# EXCERPTED TEXT:
Content starts

Described variously as “ugly, divisive politics” (Sarah Teather MP), a “valuable tool for racist landlords” (Maurice Mcleod), “meandering popularism” (John Harris) and “immigration policy that has lost even any semblance of correlation with reality” (Dave Stamp of ASIRT), there’s a lot to digest (or spit out, disgusted) in the new Immigration Bill.
In this latest post, NCADC’s legal volunteer Jacqueline analyses the major policy changes, and the responses they have provoked.
A new Immigration Bill has been published by the Home Office, aimed at making it tougher for migrants to settle in the UK. The changes will include reducing appeal rights, limiting access to health care, new requirements for private landlords, restrictions on bank account access and bail application restrictions. For details of the new clauses, see this summary on the Free Movement blog.

Content ends

# INFORMATION:
Content starts

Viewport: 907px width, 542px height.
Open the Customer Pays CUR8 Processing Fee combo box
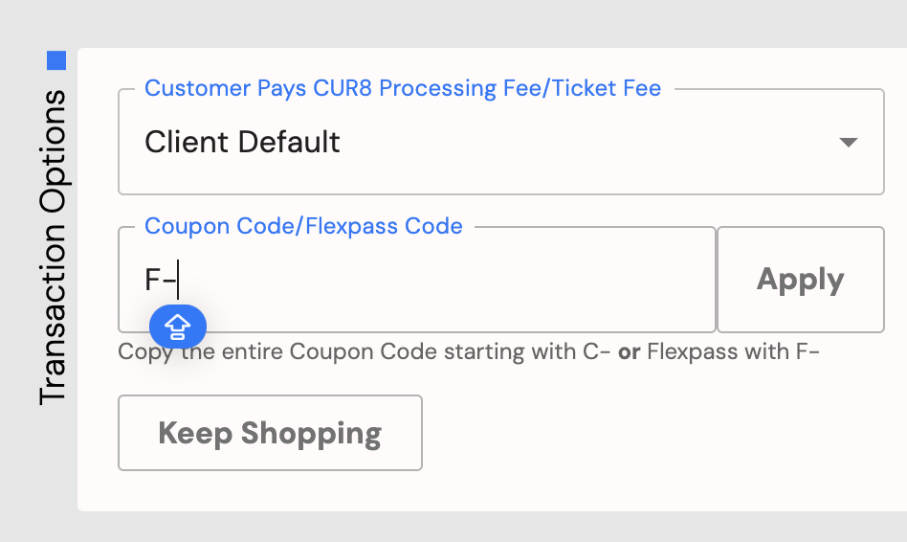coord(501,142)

Content ends
Content starts

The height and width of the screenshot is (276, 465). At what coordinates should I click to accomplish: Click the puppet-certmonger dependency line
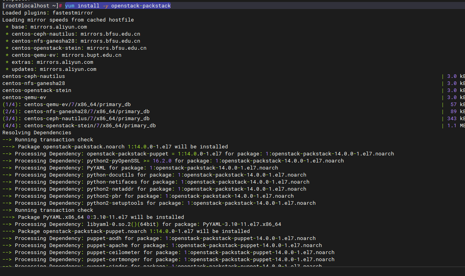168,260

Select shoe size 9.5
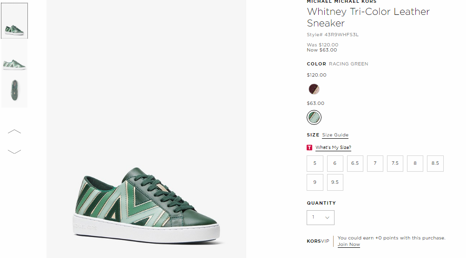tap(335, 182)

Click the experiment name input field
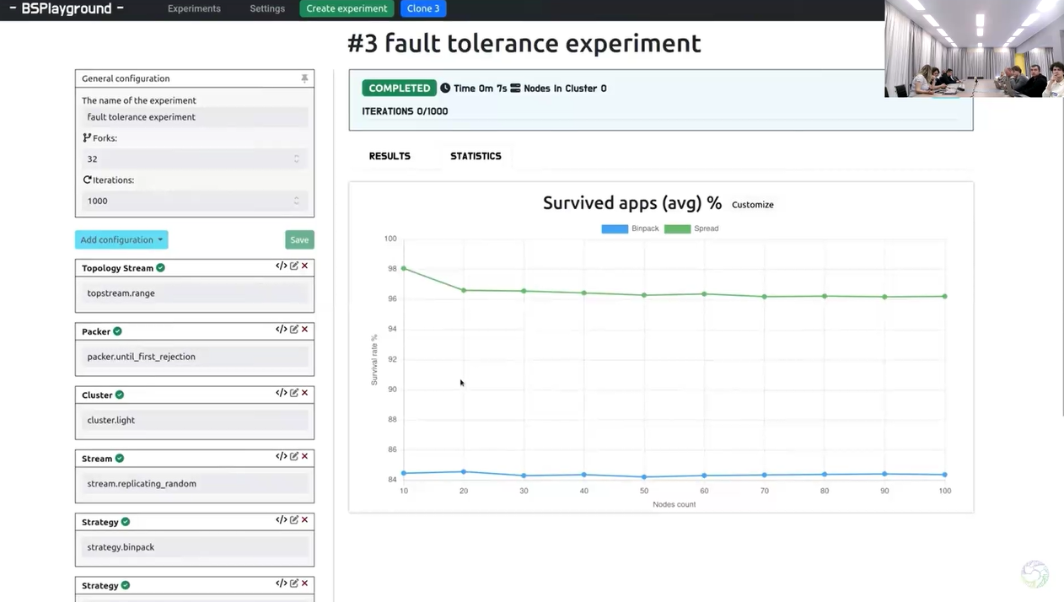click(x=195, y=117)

Content ends

# TASKS:
1/ Summarize the Immigration Bill post in two sentences.
2/ Answer these questions from the Immigration Bill post:
(a) What phrase did Sarah Teather MP use to describe the bill?
(b) Who is named as the legal volunteer analyzing the policy changes?
(c) Which body published the new Immigration Bill?
The items are material separate from the Immigration Bill post.

# WRITTEN ANSWERS:
1/ The Home Office has published a new Immigration Bill aimed at making it tougher for migrants to settle in the UK. Its changes include reduced appeal rights, limited access to health care, new requirements for private landlords, restrictions on bank account access and bail application restrictions, and the post analyses these changes and the critical responses they have provoked.

2/
(a) "ugly, divisive politics"
(b) Jacqueline, NCADC's legal volunteer
(c) The Home Office